Wednesday, December 2, 2015

#BlackLiveSmatter Not Welcome in Chicago–Booted from Black Friday Protest




When protesters took to Chicago’s Michigan Avenue last week, grassroots activists at the Black Friday boycott had no interest in sharing the Magnificent Mile with “Black Lives Matter” activists from the University of Chicago, forcing protesters associated with the group off the street.
While media coverage from the periphery of the march showed images of protesters lined up in front of the high-end stores and reported on a unified movement for “justice” in the police killing of Laquan McDonald, it was anything but. Our footage from the core of the march reveals the contentious and disunited elements vying for control.
At the outset of the march, grassroots protesters commonly associated with the group Voices of the Ex-Offenders (V.O.T.E.) led the march north on Michigan Avenue and away from Jesse Jackson and his media entourage. The majority of viewers observing the events on television were unaware of how the march began as cameras and reporters remained trained on Jackson.

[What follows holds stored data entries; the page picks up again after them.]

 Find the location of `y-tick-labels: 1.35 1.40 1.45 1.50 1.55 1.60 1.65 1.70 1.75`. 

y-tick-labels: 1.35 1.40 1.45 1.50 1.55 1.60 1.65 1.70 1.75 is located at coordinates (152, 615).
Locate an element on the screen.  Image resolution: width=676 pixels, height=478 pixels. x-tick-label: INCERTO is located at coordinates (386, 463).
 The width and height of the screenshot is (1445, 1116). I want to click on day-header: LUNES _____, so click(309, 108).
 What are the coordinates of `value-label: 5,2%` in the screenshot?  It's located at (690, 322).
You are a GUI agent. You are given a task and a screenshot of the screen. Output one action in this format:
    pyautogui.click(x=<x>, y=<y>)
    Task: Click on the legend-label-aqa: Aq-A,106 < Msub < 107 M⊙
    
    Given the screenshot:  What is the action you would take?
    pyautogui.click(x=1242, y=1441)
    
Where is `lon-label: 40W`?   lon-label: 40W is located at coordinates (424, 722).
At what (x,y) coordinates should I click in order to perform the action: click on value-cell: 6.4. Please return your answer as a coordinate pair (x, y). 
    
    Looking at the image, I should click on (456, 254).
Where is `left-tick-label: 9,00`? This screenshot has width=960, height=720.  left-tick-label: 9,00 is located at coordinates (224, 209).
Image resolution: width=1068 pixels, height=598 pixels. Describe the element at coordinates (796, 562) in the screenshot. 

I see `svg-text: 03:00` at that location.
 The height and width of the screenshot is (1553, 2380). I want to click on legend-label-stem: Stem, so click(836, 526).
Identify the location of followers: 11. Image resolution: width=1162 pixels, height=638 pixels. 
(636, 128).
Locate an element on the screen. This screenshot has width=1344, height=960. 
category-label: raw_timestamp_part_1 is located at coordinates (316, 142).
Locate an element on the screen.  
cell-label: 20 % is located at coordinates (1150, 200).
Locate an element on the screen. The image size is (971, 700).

In doing so, media failed to capture the true tenor of the Black Friday march, including marked disunity among the groups represented that day, professional operatives attempting to stop our filming of the hostility toward Black Lives Matter activists by grassroots activists, and Black Youth Project 100 protesters inciting violence even as they chanted “peace,” as seen in our footage.
A white man from with the Black Youth Project 100 attempts to tell us we cannot film, and “we are not doing interviews,” just before a hispanic man with the group physically assaults me, attempts to prevent my camera from recording. During the encounter with the hispanic man, a hispanic woman warned me, that “for your own protection, you need to stop filming.”